• By: Sofia Donato

Introducing The Shad Pad — an innovative approach to fighting gender inequality

Above: One winning team of Shad2020's on-line program will build and fly their experiment on a future flight of Blue Origin’s New Shepard rocket.


When thinking about gender equality, one rarely thinks of space exploration, let alone menstruation in space. One group of Canadian students looked to help change this with their project for Shad Canada’s first ever spaceflight competition, in partnership with Blue Origin. Their invention, The Shad Pad, is an innovative approach to fighting gender inequality within the space industry.

Shad Canada is a Canadian STEAM and entrepreneurship program that offers extraordinary experiences for high school students across the country for the past 40 years. This university-based educational program provides students with hands-on experiential learning aimed at teaching youth to make world change.

“Change-making is a part of the core of what makes the Shad experience so worthwhile. People think that because the Shad participants are such brilliant, well-rounded students that their impact is made in designing innovative solutions to novel problems. Certainly, that kind of innovation happens at Shad. But the greater impact is not in external change realized in cool projects, it's actually about internal change made manifest in the realization that surrounding yourself with a high performance team tied together in authentic collaboration is how complex problems are solved and how we make the world a better place. Shad empowers that kind of collaboration,” says Kingsley Hurlington, Shad Canada Program Director.

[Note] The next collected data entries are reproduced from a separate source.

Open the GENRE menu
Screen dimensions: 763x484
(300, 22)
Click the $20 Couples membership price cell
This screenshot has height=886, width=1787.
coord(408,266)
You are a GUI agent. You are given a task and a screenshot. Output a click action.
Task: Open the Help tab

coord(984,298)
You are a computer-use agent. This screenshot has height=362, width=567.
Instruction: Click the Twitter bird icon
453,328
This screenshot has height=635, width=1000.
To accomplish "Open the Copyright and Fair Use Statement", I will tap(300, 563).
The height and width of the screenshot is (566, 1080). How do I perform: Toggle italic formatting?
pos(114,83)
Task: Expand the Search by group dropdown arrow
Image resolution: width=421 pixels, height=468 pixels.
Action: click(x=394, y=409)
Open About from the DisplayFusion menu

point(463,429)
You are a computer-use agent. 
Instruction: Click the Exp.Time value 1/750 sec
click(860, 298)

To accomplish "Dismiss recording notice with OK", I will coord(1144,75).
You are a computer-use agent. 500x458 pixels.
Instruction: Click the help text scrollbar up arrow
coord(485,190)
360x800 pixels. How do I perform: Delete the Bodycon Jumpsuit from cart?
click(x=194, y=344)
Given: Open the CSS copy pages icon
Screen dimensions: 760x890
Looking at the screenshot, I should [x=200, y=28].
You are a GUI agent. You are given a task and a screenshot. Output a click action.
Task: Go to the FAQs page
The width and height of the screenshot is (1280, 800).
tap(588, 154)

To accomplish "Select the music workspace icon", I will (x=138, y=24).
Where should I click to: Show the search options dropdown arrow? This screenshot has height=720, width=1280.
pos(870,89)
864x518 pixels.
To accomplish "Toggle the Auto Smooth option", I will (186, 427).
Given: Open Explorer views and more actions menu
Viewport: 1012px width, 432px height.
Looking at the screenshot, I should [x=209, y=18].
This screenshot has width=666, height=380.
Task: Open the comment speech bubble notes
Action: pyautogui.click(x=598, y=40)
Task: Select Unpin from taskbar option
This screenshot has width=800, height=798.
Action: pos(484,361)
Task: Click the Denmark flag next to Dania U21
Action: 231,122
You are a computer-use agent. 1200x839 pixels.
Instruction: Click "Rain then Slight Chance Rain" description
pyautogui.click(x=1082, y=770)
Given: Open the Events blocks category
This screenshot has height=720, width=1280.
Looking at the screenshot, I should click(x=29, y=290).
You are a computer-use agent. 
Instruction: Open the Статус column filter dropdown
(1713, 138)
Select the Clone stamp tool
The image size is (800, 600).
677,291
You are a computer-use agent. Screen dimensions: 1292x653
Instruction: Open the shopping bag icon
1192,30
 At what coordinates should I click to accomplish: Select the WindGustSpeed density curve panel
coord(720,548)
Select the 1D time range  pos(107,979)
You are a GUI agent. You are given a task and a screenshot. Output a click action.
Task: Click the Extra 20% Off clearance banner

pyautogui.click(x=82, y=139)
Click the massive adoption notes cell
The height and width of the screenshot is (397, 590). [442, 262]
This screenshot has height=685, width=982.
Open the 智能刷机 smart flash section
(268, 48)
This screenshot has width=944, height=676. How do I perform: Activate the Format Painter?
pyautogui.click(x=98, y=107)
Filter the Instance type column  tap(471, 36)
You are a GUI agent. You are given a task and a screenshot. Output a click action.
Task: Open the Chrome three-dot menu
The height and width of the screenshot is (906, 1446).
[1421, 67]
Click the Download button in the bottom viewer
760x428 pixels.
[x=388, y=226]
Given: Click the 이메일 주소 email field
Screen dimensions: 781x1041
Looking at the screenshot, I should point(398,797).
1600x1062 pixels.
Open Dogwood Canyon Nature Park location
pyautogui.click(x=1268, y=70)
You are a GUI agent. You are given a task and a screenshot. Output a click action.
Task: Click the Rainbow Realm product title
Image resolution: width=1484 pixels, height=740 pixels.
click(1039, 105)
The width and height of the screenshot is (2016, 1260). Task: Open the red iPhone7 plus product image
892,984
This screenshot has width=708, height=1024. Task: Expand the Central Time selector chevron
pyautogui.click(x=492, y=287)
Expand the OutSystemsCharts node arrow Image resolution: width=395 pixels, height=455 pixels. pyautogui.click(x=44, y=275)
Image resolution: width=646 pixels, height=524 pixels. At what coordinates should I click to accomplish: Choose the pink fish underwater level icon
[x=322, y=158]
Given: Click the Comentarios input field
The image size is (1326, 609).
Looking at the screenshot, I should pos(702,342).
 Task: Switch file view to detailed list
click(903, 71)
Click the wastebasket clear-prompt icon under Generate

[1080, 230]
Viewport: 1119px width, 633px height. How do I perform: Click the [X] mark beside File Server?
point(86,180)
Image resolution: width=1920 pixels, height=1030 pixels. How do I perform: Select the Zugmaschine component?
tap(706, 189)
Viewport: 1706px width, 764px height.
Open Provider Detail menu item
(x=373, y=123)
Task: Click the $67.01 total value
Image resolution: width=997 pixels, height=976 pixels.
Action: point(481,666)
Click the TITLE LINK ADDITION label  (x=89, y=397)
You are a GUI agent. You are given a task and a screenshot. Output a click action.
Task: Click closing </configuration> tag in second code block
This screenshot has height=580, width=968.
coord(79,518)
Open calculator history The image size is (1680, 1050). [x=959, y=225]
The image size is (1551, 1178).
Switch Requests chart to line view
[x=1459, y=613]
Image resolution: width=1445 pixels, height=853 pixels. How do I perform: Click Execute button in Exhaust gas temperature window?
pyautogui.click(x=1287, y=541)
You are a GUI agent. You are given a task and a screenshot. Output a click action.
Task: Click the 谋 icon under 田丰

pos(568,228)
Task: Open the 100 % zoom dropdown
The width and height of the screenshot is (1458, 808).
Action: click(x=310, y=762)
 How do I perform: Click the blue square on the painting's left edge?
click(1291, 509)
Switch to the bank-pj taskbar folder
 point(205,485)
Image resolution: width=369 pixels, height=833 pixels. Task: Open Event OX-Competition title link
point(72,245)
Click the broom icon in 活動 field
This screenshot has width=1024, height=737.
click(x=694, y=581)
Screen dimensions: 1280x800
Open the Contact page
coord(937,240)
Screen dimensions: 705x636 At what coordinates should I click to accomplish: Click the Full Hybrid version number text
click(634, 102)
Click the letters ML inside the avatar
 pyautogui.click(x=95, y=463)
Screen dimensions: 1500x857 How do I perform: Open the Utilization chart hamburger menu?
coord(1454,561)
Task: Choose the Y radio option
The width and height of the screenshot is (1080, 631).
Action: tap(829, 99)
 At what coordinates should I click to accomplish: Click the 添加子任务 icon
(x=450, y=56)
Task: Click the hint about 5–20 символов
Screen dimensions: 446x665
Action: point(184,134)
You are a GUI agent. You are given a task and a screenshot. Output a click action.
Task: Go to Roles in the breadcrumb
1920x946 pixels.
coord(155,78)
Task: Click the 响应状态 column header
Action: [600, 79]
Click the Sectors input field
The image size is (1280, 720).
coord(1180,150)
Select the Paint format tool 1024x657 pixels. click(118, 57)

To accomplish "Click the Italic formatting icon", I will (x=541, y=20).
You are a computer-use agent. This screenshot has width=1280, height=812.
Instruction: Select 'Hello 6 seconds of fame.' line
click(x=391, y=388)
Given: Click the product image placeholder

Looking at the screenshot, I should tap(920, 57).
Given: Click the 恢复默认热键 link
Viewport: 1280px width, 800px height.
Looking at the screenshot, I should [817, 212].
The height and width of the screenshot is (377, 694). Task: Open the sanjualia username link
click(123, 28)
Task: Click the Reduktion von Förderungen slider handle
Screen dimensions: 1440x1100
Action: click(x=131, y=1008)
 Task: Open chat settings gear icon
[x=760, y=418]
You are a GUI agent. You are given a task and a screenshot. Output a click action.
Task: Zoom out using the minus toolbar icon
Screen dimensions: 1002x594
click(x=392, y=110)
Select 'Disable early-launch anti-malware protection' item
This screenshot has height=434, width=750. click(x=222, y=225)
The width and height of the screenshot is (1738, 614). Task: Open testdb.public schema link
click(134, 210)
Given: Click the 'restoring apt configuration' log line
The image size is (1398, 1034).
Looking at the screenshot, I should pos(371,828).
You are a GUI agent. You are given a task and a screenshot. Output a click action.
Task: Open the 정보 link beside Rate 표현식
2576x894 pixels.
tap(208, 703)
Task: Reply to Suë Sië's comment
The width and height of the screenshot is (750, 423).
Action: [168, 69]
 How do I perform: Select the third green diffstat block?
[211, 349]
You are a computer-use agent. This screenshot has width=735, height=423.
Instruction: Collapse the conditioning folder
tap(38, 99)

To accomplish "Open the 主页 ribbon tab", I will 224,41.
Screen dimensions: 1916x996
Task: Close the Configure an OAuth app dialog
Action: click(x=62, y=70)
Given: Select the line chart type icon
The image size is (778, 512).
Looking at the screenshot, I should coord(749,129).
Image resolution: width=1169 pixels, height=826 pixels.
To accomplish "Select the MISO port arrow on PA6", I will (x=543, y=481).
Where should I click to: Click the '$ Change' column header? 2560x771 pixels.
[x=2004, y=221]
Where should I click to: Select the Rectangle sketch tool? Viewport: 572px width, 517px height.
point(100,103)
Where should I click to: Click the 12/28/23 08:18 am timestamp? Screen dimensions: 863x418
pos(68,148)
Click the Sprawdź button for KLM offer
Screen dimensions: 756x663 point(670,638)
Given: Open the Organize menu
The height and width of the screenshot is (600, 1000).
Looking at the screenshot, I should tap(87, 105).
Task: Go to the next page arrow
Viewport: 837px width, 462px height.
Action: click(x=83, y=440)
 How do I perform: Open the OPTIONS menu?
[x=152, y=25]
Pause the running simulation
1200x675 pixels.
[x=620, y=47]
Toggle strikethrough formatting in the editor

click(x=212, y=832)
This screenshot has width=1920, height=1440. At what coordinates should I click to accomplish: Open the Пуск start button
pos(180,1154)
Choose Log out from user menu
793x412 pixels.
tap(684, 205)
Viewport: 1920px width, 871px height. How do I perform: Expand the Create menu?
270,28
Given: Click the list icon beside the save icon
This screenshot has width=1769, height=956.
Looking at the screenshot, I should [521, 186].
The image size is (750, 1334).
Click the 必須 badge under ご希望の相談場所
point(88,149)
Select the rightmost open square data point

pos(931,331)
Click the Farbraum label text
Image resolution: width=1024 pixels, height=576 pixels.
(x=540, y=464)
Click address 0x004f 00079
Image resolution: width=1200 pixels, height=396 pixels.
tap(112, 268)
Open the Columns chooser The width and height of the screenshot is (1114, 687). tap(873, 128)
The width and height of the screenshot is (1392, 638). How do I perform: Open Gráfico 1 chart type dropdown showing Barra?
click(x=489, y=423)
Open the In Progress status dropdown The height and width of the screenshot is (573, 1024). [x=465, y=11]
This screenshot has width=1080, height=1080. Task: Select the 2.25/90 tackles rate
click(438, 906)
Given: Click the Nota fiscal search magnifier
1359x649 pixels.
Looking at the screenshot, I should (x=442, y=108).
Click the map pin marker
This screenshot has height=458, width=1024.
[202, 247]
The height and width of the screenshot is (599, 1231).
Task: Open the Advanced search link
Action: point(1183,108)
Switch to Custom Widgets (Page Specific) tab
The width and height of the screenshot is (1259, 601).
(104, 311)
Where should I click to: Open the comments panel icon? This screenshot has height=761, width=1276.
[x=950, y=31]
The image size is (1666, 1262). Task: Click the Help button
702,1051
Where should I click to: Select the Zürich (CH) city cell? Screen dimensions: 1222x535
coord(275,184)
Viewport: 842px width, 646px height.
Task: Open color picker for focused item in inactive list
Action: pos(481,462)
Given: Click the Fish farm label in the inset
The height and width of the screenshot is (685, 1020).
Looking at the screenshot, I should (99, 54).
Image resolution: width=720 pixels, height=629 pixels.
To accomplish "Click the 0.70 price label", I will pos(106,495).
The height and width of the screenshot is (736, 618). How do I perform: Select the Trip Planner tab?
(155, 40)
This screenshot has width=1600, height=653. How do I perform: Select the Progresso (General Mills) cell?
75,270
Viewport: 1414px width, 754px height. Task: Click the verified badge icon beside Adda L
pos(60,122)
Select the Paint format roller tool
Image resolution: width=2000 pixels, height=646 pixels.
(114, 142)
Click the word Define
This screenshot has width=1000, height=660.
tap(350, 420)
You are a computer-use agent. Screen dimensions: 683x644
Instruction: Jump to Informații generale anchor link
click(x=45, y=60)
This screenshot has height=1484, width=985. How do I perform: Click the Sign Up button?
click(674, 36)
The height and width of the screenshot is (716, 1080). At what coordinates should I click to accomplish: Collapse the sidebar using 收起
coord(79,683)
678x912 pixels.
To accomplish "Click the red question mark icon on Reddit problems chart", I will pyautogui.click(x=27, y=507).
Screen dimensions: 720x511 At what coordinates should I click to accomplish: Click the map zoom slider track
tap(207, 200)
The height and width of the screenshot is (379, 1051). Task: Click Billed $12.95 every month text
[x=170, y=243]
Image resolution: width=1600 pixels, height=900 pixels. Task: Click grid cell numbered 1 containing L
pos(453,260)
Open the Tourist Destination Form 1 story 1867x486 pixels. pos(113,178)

This past summer, Shad Canada hosted a first-ever spaceflight competition with Blue Origin. Because of COVID-19, program leaders had to pivot and bring the legacy program online with keynote speakers, design sessions, community building and real-time workshops into a compact 100 hours for the month of July. Shad2020 was a successful month of learning and meeting like-minded peers for a remarkable group of grade 11 students. Participants were asked to pitch a microgravity research experiment that they believed would have an impact on humankind. They developed business plans, built prototypes and created videos to pitch their proposed project to win a chance to launch it on Blue Origin space rocket.

Ottawa student, Andy Meng, was named a finalist for their team’s idea, The Shad Pad!

Inspired by the story of Sally Ride, the first American woman who went to space, who was asked if 100 tampons would be enough to last her a week in space, Meng and his fellow Shad Pad team members set out to demonstrate that menstruation can occur normally in space. The goal was to end the current practice wherein female astronauts are given medication to suppress their periods, which has harmful long term mental and physical side effects. If used for an extended period, depression and bone density loss can occur.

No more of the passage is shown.